- Developer: SplitmediaLabs
- Release: 13 April 2012; 14 years ago
- Stable release: 4.5.2508.1805 / August 18, 2025; 11 months ago
- Operating system: Microsoft Windows
- Available in: 10 languages
- Type: Livestreaming, screencast
- License: Proprietary
- Website: www.xsplit.com
- As of: June 13, 2016

= XSplit =

Proprietary live-streaming software

XSplit is a proprietary live streaming and video-mixing application developed and maintained by SplitmediaLabs. It is mostly used for capturing gameplay for live streaming or video recording purposes. A Steam version was published by Devolver Digital on August 24 2016 and discontinued on Steam January 17 2018.

== Overview ==
There are two products published by SplitmediaLabs: XSplit Broadcaster and VCam.ai (Formerly XSplit VCam).

XSplit Broadcaster acts as a video mixer, where it is able to switch between various media configurations (also known as “scenes”) while dynamically mixing it with other sources such as video cameras, screen regions, game capture, and flash sources. These sources are used to create a broadcast production for both live and on-demand distribution on the web.

VCam.ai is used by streamers and professionals to remove and replace their webcam background.

== History ==
XSplit started in 2009 when SplitmediaLabs merged with Hmelyoff Labs. It was initially a screen capture product, which eventually became a livestreaming application and was called XSplit Broadcaster.

=== XSplit Broadcaster ===
In December 2010, SplitmediaLabs announced that XSplit would go into public beta. It was during this time that it gained popularity, largely due to word of mouth from its users. It was also widely discussed on the message board of Team Liquid, a professional electronic sports organization.

XSplit Broadcaster 1.0 was officially released on 13 April 2012, which formally marked the end of its public beta period.
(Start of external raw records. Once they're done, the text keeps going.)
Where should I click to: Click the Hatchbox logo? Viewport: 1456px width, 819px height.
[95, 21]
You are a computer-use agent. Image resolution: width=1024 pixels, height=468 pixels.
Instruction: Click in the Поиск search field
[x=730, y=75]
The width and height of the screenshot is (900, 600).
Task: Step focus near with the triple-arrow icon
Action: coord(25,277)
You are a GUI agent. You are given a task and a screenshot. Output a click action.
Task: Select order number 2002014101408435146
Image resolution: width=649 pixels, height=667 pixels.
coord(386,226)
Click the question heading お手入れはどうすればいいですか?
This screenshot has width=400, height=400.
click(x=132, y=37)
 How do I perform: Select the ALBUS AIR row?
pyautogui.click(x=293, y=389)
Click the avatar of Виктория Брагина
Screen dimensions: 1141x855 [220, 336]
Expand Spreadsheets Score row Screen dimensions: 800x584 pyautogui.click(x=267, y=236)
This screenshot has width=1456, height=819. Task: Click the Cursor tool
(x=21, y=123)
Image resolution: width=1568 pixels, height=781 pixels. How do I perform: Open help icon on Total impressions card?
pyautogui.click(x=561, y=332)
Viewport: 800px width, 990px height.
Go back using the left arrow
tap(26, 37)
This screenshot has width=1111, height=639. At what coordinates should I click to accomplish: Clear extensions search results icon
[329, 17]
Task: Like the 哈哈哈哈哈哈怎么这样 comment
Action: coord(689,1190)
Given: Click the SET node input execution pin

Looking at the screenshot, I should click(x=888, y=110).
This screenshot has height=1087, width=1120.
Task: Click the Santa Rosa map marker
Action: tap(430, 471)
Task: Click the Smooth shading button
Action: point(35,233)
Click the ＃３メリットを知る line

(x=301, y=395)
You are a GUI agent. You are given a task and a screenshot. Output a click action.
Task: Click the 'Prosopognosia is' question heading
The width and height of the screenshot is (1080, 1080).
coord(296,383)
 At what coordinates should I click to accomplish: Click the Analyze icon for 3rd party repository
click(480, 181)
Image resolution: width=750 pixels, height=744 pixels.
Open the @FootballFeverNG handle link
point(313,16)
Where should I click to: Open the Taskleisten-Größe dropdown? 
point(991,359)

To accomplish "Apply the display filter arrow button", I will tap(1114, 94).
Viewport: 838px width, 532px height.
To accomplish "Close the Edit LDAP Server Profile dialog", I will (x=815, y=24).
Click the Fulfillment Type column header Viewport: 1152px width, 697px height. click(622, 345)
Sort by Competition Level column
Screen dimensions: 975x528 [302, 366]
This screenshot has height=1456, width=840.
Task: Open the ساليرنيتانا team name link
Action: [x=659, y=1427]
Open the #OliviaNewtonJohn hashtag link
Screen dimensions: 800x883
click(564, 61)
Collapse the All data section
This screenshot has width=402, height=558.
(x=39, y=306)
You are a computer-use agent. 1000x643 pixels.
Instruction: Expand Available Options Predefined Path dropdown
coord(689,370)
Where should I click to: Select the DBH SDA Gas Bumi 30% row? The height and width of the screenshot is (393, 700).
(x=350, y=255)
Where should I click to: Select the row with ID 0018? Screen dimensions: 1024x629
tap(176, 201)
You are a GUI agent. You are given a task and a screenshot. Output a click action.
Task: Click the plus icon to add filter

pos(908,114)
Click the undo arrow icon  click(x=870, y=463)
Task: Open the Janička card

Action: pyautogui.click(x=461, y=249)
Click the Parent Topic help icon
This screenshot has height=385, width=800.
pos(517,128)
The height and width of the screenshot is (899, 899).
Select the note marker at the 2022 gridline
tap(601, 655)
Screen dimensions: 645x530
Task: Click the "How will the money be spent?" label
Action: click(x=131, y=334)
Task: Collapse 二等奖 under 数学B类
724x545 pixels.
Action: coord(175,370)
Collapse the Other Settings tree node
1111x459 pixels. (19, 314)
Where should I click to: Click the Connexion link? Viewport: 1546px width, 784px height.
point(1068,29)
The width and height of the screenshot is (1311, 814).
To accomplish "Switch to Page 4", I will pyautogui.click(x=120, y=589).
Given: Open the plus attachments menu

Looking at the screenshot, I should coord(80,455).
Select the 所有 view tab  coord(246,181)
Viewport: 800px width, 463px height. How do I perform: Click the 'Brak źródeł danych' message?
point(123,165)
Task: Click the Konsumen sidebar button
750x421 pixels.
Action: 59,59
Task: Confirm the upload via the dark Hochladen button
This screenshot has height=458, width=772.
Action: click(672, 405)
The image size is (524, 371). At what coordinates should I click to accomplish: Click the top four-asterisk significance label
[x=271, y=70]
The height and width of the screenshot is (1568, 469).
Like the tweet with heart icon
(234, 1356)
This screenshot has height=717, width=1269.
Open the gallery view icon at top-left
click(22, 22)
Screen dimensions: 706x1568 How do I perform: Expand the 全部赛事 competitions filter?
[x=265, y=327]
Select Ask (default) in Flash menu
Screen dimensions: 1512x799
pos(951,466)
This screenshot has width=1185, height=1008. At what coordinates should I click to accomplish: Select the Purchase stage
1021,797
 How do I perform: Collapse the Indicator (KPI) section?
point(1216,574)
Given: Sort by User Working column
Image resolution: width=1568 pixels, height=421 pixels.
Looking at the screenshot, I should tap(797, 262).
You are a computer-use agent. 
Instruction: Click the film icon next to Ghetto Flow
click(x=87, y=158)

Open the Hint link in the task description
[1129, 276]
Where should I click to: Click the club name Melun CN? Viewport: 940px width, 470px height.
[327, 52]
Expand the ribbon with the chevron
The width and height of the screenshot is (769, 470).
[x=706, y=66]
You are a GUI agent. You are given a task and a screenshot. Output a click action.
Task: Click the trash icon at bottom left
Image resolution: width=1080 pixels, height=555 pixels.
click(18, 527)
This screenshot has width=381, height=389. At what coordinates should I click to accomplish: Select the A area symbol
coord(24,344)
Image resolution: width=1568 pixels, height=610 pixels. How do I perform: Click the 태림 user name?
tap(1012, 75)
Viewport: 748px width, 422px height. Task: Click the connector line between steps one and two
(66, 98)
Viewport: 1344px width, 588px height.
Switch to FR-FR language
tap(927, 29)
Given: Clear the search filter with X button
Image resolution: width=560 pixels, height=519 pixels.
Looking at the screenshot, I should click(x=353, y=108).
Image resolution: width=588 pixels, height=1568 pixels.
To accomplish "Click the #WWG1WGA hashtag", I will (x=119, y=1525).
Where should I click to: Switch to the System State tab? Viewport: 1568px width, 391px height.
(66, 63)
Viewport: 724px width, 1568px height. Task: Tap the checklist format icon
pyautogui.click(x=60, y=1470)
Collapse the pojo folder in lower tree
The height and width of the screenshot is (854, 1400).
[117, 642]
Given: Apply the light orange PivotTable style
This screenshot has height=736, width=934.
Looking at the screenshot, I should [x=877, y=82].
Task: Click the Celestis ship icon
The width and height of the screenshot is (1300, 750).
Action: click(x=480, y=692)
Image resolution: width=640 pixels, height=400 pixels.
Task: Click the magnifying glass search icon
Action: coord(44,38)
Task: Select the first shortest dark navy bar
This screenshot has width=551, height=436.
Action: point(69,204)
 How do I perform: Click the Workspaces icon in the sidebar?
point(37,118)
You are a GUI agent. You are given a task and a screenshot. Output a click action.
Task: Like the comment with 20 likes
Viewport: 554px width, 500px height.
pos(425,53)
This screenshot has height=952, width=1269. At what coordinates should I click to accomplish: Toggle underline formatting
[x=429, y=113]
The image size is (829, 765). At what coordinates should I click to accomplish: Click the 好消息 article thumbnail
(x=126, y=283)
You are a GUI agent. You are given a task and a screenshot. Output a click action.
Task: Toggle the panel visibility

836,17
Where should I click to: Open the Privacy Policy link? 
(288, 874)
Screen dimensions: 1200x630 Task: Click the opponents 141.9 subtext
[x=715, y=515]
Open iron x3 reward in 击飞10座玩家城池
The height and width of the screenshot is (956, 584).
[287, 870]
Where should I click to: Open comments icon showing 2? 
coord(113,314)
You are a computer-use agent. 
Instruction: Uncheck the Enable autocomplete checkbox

The release also marked the start of its freemium pricing scheme, which was met with mixed reactions.

Shortly before releasing XSplit Broadcaster version 1.1, SplitmediaLabs and AVerMedia made their partnership official. It centered around AVerMedia shipping three-month licenses of XSplit along with their Live Gamer HD C985 capture card.

In August 2012, XSplit 1.1 was released. It contained bug fixes, enhancements for existing features and introduced new features for paying users.

XSplit Broadcaster 1.2 became publicly available in January 2013. This update included enhancements in performance and support for new hardware devices such as Elgato Game Capture HD.

XSplit Broadcaster 1.3 was released in November 2013. This version contained security fixes to prevent login issues reported by some users. Apart from this, the update also contained full Twitch platform compatibility for all users, improved Game Source compatibility with games such as Battlefield 4, Call of Duty: Ghosts, Hearthstone, etc., and enhanced capture card support for AVerMedia, Hauppauge, Elgato, Matrox, and other cards.

=== XSplit Gamecaster ===
In December 2013, an early preview version of XSplit Gamecaster was shared to the public. In January 2014, a preview of XSplit Gamecaster was shared to members of the press, with a full version being made publicly available in February of that same year.

XSplit Gamecaster was initially only available to users who purchased a license for XSplit Broadcaster, however, a free version was added later on.

A partnership between MSI and XSplit was also established in March, where newly released MSI gaming hardware would feature XSplit Gamecaster pre-installed and configured.

XSplit Gamecaster laster launched in a new version on gamecaster.com. But was later sunset on March 31, 2023.

=== XSplit V2 ===
In the middle of November 2014, XSplit V2 was released to the general public. Prior to the release, users were only able to try out the public beta and report bugs through the support forum.

XSplit V2 which stands for XSplit version 2 was a major update for both XSplit Broadcaster and XSplit Gamecaster. Aside from the aesthetic improvements, the major change in this version was marked by making features that were previously only available to paid users also available to free users.

It also contained new features such as Scene Preview Editor, Express Video Editor, Audio Monitor, Web Page URL Source, etc.

=== Acquisitions ===
On 14 July 2016, SplitmediaLabs acquired tournament platform Challonge and social service Player.me, and acquired Strexm on 28 September 2016.